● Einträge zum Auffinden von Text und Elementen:

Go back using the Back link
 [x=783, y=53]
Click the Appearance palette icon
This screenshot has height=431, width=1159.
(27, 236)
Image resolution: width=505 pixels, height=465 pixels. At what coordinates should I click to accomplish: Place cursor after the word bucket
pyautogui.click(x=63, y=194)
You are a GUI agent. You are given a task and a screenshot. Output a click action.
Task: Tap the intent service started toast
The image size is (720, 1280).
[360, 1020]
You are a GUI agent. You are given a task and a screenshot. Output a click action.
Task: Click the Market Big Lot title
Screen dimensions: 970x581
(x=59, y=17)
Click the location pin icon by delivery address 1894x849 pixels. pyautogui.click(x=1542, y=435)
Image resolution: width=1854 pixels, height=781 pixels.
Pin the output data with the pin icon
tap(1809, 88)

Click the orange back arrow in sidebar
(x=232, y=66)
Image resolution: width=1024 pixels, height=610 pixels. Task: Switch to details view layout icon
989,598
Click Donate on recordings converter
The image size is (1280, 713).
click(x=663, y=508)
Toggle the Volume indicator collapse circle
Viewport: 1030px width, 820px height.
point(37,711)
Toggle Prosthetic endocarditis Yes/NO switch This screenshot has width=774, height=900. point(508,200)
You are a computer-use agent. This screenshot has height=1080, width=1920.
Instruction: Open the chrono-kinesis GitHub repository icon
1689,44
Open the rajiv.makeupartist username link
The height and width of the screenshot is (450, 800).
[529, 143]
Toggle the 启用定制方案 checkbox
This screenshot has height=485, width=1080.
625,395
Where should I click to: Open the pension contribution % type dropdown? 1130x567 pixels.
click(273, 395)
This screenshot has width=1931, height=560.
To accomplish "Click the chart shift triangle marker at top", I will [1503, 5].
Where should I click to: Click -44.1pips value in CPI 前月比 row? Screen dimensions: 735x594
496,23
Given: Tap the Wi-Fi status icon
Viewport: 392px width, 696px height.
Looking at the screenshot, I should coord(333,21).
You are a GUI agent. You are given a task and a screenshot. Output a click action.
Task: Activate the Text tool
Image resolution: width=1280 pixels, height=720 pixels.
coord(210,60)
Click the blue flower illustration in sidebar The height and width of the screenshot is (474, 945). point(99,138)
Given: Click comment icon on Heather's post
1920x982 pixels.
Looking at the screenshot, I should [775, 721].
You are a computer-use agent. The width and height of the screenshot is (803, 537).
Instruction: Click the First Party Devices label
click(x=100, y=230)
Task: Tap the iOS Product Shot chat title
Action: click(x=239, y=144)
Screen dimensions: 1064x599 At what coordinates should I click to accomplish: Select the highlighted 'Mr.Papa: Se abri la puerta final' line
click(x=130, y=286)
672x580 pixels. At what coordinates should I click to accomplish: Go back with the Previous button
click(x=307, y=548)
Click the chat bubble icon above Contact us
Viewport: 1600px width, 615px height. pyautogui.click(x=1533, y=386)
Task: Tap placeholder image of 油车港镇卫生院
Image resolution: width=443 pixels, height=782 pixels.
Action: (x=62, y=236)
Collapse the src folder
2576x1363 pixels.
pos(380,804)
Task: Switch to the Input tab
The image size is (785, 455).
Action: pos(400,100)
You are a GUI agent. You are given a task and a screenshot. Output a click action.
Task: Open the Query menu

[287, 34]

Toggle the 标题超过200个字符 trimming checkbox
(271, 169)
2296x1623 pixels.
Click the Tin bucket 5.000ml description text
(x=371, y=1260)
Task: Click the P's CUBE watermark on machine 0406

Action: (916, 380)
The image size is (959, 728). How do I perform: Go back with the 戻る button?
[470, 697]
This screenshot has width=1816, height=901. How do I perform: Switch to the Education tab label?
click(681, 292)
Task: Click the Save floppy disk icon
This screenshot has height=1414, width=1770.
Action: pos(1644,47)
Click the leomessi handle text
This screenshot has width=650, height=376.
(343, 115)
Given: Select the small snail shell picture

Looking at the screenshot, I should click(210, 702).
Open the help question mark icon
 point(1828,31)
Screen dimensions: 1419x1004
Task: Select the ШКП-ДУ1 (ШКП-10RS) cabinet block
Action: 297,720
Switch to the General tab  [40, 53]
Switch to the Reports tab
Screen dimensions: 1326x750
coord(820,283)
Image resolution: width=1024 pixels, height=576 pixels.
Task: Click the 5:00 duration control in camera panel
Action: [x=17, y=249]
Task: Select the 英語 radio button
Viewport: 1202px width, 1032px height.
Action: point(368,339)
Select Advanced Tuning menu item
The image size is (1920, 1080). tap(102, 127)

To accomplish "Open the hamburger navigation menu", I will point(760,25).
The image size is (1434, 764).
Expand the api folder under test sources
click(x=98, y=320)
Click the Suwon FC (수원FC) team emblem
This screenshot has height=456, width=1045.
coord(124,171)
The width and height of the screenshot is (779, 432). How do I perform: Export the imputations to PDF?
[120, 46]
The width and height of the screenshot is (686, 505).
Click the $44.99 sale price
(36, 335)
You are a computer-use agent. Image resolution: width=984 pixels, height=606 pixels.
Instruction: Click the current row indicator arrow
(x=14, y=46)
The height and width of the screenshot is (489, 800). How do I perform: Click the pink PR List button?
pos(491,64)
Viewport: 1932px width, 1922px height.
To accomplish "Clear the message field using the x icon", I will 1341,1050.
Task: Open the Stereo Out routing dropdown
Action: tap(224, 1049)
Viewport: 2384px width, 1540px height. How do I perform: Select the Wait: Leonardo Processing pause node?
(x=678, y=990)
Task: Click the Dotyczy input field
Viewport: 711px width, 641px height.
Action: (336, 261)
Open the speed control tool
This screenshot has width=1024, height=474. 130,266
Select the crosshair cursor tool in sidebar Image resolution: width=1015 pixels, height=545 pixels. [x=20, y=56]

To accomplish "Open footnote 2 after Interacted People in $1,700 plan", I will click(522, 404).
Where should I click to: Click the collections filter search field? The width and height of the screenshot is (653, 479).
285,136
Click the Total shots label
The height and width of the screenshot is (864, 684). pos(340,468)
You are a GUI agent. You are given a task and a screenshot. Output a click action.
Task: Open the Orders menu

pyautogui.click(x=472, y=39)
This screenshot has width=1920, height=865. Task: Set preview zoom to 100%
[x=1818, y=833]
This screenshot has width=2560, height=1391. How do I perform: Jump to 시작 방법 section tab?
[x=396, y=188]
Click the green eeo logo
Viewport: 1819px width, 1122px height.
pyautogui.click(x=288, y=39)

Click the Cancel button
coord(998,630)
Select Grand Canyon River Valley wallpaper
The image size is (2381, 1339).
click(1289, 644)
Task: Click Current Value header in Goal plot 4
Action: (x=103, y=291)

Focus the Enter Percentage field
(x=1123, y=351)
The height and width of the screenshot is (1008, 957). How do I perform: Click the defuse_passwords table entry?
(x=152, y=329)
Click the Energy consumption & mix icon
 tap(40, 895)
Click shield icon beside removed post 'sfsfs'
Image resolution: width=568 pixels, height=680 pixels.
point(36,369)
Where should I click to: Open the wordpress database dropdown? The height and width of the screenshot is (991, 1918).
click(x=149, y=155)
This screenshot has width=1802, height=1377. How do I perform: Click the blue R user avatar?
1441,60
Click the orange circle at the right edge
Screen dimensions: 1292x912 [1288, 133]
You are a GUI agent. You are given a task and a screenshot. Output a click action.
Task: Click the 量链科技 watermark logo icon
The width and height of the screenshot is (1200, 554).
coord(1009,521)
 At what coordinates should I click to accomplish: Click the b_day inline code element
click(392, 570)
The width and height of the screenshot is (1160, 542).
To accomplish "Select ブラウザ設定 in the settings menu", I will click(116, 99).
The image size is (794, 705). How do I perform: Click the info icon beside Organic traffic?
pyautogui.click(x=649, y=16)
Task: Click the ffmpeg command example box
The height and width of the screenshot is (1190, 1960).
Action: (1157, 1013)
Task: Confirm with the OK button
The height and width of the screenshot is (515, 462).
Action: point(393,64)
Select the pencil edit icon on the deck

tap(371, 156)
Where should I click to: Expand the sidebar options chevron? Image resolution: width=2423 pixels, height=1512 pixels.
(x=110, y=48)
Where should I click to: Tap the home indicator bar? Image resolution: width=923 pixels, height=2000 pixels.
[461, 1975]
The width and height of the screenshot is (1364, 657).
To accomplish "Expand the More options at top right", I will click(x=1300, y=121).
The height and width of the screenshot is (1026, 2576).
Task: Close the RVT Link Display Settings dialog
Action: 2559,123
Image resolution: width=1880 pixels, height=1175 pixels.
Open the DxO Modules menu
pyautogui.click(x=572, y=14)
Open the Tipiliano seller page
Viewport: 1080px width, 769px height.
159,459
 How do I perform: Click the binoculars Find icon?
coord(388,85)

● WAS ZU TUN IST:
Schreib die Zeilen ab der Zeile mit „Click the Energy consumption & mix icon“ bis einschließlich der Zeile mit „[461, 1975]“ noch einmal ab. Setz dabei „screen capture“ an die Stelle von „screenshot“ und lass alles andere, wie es ist.

● LÖSUNG DER AUFGABE:
Click the Energy consumption & mix icon
 tap(40, 895)
Click shield icon beside removed post 'sfsfs'
Image resolution: width=568 pixels, height=680 pixels.
point(36,369)
Where should I click to: Open the wordpress database dropdown? The height and width of the screen capture is (991, 1918).
click(x=149, y=155)
This screen capture has width=1802, height=1377. How do I perform: Click the blue R user avatar?
1441,60
Click the orange circle at the right edge
Screen dimensions: 1292x912 [1288, 133]
You are a GUI agent. You are given a task and a screen capture. Output a click action.
Task: Click the 量链科技 watermark logo icon
The width and height of the screen capture is (1200, 554).
coord(1009,521)
 At what coordinates should I click to accomplish: Click the b_day inline code element
click(392, 570)
The width and height of the screen capture is (1160, 542).
To accomplish "Select ブラウザ設定 in the settings menu", I will click(116, 99).
The image size is (794, 705). How do I perform: Click the info icon beside Organic traffic?
pyautogui.click(x=649, y=16)
Task: Click the ffmpeg command example box
The height and width of the screen capture is (1190, 1960).
Action: (1157, 1013)
Task: Confirm with the OK button
The height and width of the screen capture is (515, 462).
Action: point(393,64)
Select the pencil edit icon on the deck

tap(371, 156)
Where should I click to: Expand the sidebar options chevron? Image resolution: width=2423 pixels, height=1512 pixels.
(x=110, y=48)
Where should I click to: Tap the home indicator bar? Image resolution: width=923 pixels, height=2000 pixels.
[461, 1975]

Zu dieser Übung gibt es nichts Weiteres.